Heating Intravenous Fluid Tubing in an Experimental Setting for Prehospital Hypothermia

Published:December 09, 2020DOI:



      Hypothermia secondary to environmental exposure is a serious condition. Active external warming measures to treat it may prove challenging in the prehospital setting. We conducted an experimental study to measure the ability of commercially available heating elements to warm intravenous (IV) fluids during infusion.


      250-milliliter bags of dextrose 10% solution were suspended inside a refrigerator. IV tubing was coiled, and the tubing output was placed inside a thermally insulated cup. The tubing was heated directly with a hand warmer, a meals ready-to-eat heater, or a heating blanket. Fluids were run through the IV line. The temperature of the fluid at the tubing output was measured. The initial and final infusion temperatures for the methods were compared.

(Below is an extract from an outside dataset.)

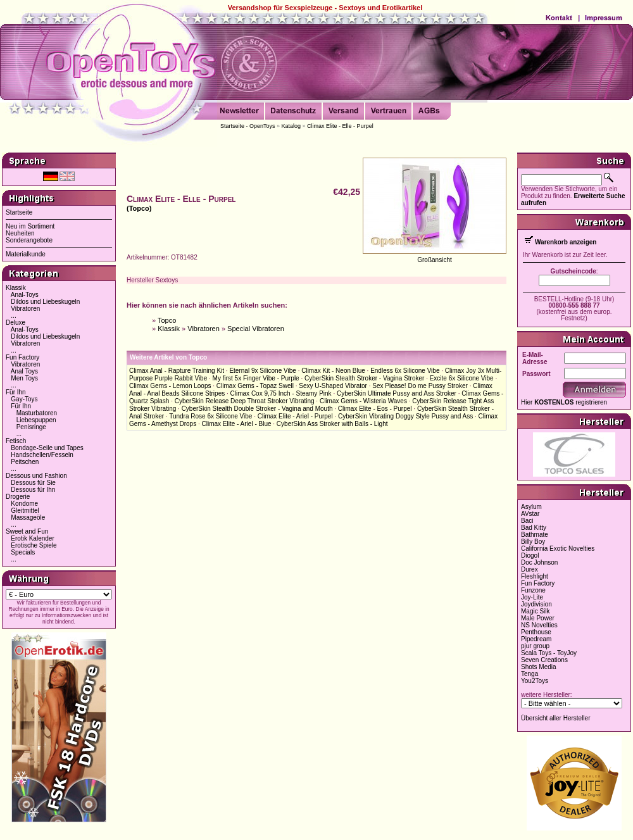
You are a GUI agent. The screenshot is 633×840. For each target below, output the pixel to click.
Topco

      The use of hand warmers, meals ready-to-eat heaters, and heating blankets to warm IV tubing did increase the temperature of the fluids but was ineffective at achieving the desired mean infusion temperature of 35°C to 42°C.


      Although the mean temperature increase did not meet the established experimental threshold, further research is needed to determine whether the fluid warming effect of these commercial heating elements used in the prehospital environment is significant enough to limit heat loss while repleting the dextrose of a hypothermic, hypoglycemic patient.